**Excerpted text:**
New Challenges, New Solutions

While the International Education Foundation was founded as a grant-making organization, the Catholic School Development Program was created to offer services and operational support that would address, and reverse, the collapse of Catholic school education.

“There’s a failed business model in Catholic school education,” Christine Healey observed, “and they have to adjust to today’s market. The schools have to make a value proposition to families: Why is it worth writing that check for a Catholic education? Catholic schools offer an opportunity to have a child in a smaller-school environment where they will be taught Catholic values and achieve academic excellence. That value proposition is the same wherever we go.”

The challenges facing Catholic education are by now familiar. For years, the schools could draw on a large pool of free labor from nuns and other religious. Labor accounts for 80% of the total cost of running a school. With the decline in vocations, that free labor vanished, and the cost of providing a Catholic education skyrocketed. At the same time, Mass attendance declined, and with it the ability of a parish to adequately finance a school also declined.

**Listing:**
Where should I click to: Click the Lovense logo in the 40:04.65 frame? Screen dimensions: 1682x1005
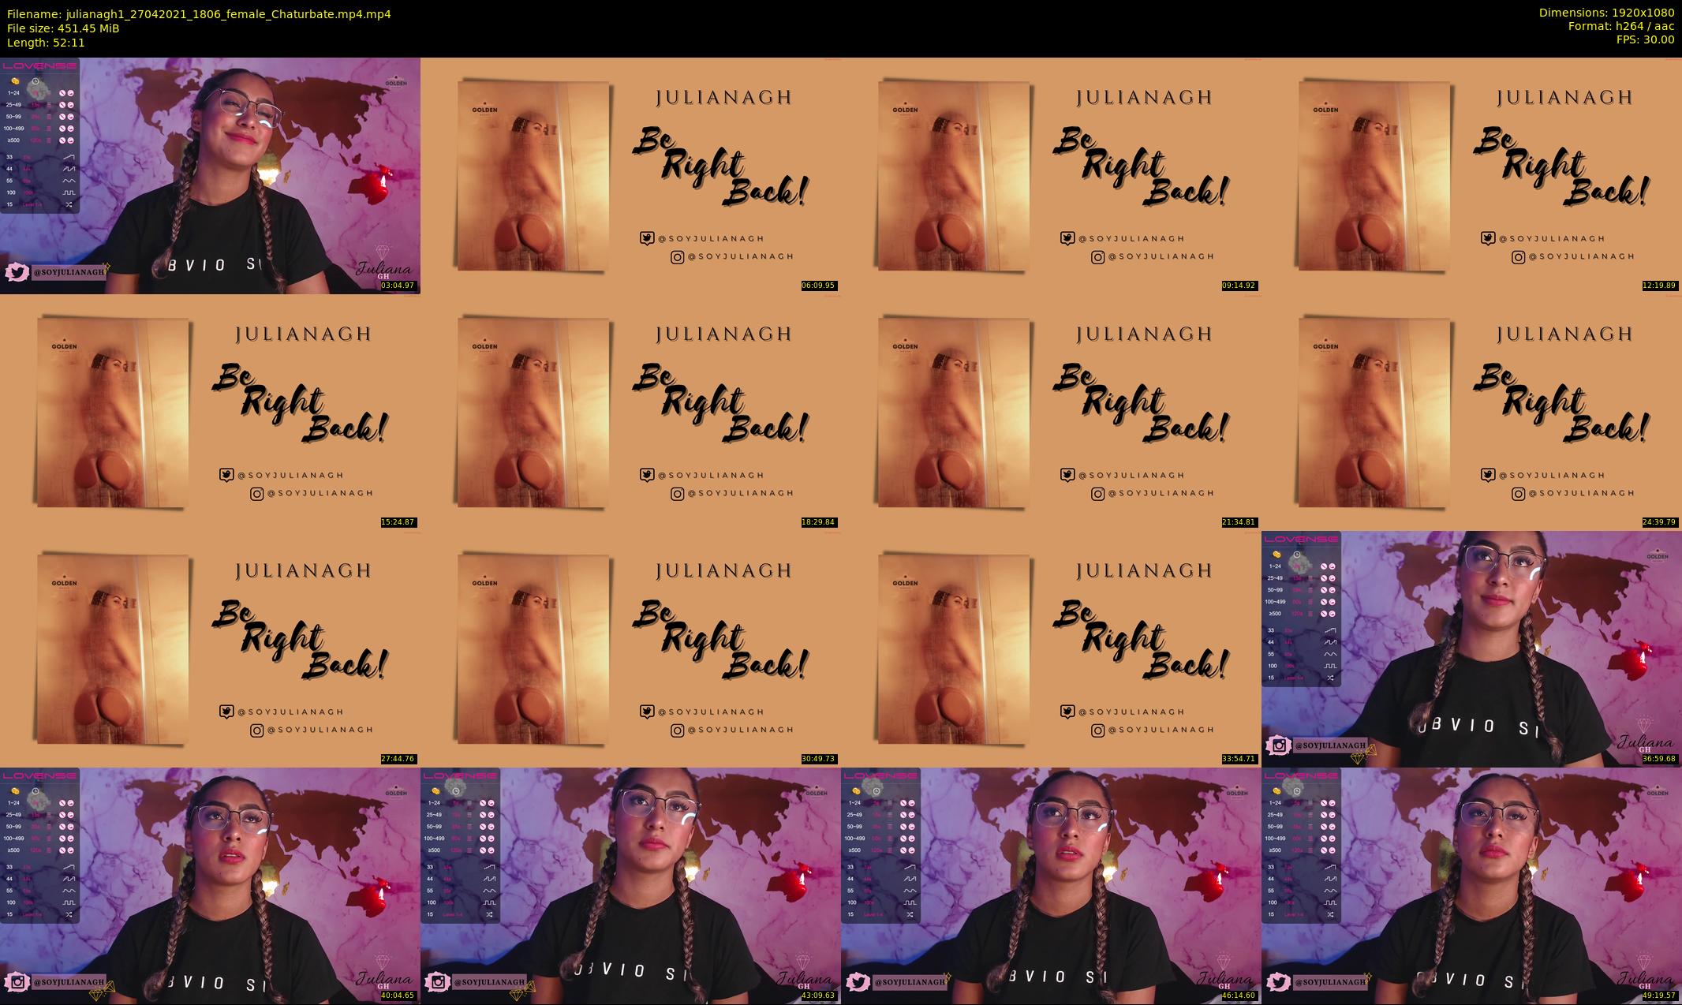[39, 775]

==

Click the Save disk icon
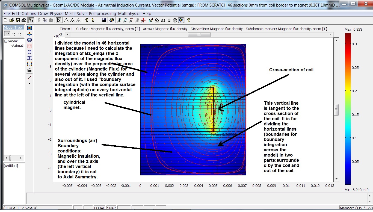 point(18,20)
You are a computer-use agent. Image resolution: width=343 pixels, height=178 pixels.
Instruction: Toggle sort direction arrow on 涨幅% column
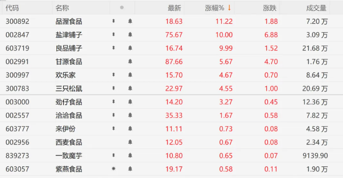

==

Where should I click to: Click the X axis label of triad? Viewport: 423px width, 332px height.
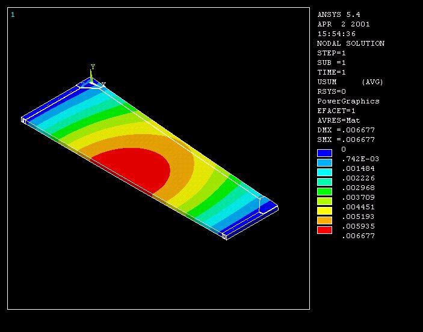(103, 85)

**Required task:**
Please copy the Catholic school education text word for word, from its heading to its final sentence.

**Answer to this task:**
New Challenges, New Solutions

While the International Education Foundation was founded as a grant-making organization, the Catholic School Development Program was created to offer services and operational support that would address, and reverse, the collapse of Catholic school education.

“There’s a failed business model in Catholic school education,” Christine Healey observed, “and they have to adjust to today’s market. The schools have to make a value proposition to families: Why is it worth writing that check for a Catholic education? Catholic schools offer an opportunity to have a child in a smaller-school environment where they will be taught Catholic values and achieve academic excellence. That value proposition is the same wherever we go.”

The challenges facing Catholic education are by now familiar. For years, the schools could draw on a large pool of free labor from nuns and other religious. Labor accounts for 80% of the total cost of running a school. With the decline in vocations, that free labor vanished, and the cost of providing a Catholic education skyrocketed. At the same time, Mass attendance declined, and with it the ability of a parish to adequately finance a school also declined.